Miller retourne à New York en 1940, puis, après la publication du Cauchemar climatisé (portrait de l'Amérique sous cellophane, énorme pamphlet contre le confort et la bourgeoisie, le meilleur exemple de ce qu'est la vie pour Miller) et du Colosse de Maroussi (relation d'un voyage en Grèce, qui dévie peu à peu vers une ode au cosmos et à la vie, à travers le portrait de quelques personnages hauts en couleurs. Le lyrisme millerien dans toute sa grandeur, poignant et immense), en 1941, s'installe à Big Sur (Californie) en 1944, où il continue à produire une littérature puissante, colorée et socialement critique.

L’ostracisme dont les Américains avaient frappé une œuvre vigoureuse mais jugée choquante par les milieux puritains pour sa liberté d’expression (Miller y raconte Miller) est levé en 1961, et Miller connaît ouvertement dans son pays natal la même vogue qu’en Europe.

:: Défi a ::
Répondez aux questions suivantes d'après l'extrait sur Miller :
(i) En quelle année Miller retourne-t-il à New York ?
(ii) Où s'installe-t-il en 1944 ?
(iii) En quelle année l'ostracisme dont les Américains avaient frappé son œuvre est-il levé ?

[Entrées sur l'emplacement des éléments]
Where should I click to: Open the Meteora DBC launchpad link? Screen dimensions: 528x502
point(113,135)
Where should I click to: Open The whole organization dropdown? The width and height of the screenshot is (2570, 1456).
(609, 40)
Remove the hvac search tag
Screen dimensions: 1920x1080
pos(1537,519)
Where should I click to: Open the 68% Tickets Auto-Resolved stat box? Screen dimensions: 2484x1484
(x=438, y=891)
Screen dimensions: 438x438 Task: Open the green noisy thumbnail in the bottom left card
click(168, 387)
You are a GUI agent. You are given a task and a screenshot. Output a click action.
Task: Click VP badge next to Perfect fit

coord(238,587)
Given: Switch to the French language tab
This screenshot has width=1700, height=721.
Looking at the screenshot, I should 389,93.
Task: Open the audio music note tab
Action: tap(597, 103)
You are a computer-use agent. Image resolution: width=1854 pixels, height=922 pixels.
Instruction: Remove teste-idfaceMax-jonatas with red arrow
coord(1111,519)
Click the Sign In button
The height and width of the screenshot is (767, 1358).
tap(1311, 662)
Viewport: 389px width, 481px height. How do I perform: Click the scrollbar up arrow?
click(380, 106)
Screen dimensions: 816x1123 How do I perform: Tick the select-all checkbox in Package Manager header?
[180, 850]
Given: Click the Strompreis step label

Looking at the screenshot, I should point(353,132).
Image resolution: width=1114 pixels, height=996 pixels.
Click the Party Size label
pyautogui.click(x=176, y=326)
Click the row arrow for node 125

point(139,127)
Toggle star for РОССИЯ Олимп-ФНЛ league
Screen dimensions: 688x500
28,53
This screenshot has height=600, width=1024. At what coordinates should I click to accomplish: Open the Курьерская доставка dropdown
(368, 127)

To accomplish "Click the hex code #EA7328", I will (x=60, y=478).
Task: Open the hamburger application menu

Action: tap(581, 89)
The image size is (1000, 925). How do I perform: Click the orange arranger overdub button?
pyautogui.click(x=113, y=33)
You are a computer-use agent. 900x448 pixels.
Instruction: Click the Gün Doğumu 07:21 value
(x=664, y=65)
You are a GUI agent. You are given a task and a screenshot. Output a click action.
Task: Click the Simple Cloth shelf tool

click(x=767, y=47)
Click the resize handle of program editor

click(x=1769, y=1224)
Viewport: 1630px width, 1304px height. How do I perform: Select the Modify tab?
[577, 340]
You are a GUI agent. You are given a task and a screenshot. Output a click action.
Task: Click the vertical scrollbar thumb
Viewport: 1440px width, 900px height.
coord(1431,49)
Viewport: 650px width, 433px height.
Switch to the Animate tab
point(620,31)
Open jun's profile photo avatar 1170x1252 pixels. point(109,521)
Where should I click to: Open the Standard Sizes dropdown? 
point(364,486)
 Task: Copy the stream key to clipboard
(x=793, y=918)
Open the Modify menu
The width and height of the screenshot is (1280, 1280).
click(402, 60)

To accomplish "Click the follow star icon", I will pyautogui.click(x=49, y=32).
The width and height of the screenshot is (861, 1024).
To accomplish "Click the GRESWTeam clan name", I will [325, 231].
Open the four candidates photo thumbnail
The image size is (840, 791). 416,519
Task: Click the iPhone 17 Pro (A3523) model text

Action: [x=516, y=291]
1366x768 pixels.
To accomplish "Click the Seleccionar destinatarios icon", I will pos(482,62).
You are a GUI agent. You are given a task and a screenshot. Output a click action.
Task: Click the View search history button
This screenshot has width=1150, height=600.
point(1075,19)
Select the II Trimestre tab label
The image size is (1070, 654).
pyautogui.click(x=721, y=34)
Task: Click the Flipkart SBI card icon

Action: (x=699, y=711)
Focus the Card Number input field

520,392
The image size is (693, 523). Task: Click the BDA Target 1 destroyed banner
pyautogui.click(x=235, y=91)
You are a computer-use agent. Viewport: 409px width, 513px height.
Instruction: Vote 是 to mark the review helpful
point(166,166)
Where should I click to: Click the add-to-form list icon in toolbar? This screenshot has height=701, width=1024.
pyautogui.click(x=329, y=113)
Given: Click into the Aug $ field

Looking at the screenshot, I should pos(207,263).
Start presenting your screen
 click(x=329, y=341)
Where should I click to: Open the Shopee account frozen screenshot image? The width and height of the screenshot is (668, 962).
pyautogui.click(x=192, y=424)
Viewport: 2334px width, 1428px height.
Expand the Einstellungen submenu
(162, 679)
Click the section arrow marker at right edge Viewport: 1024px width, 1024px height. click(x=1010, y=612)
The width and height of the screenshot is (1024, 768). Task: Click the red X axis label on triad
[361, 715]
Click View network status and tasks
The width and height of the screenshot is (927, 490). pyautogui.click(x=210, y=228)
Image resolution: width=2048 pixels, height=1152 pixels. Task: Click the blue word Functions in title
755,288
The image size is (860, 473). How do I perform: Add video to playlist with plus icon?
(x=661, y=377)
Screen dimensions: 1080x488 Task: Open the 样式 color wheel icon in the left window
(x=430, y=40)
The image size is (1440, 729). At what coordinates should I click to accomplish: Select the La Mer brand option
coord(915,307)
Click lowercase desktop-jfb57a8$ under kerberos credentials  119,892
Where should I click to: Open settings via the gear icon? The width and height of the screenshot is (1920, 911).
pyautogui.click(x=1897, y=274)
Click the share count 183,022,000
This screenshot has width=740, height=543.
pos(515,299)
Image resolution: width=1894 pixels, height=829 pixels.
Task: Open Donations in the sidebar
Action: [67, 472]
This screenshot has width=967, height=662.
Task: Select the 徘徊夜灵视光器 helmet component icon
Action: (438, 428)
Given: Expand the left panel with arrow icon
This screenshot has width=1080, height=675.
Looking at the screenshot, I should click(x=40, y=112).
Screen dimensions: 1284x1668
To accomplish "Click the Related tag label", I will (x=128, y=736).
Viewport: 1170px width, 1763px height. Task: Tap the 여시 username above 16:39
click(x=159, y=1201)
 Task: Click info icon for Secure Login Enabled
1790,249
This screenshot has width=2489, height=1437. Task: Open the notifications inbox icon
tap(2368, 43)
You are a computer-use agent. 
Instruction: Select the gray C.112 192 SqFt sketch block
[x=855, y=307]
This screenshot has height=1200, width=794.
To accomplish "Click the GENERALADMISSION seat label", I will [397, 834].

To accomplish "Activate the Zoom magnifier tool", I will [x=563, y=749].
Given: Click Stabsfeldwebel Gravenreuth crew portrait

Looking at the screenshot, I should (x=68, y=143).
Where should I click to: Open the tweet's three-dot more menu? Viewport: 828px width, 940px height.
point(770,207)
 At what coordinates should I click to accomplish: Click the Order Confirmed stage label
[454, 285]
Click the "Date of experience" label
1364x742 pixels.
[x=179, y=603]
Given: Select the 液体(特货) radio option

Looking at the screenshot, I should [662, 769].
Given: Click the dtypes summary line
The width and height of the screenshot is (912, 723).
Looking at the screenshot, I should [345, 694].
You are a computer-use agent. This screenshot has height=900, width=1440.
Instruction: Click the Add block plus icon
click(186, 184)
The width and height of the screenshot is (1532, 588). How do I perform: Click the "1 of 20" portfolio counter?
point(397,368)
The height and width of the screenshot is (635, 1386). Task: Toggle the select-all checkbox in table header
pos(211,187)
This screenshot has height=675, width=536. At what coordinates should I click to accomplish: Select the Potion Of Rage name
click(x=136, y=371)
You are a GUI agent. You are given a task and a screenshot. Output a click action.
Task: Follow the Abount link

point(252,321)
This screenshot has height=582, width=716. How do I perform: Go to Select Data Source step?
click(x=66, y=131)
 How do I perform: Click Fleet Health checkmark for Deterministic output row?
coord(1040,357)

:: Défi b ::
Reproduisez à l'identique les lignes des entrées, de celle qui contient « Where should I click to: Open The whole » jusqu'à celle qui contient « (x=438, y=891) », ces deux lignes comprises.

:: Corrigé a ::
(i) En 1940.
(ii) À Big Sur, en Californie.
(iii) En 1961.

:: Corrigé b ::
Where should I click to: Open The whole organization dropdown? The width and height of the screenshot is (2570, 1456).
(609, 40)
Remove the hvac search tag
Screen dimensions: 1920x1080
pos(1537,519)
Where should I click to: Open the 68% Tickets Auto-Resolved stat box? Screen dimensions: 2484x1484
(x=438, y=891)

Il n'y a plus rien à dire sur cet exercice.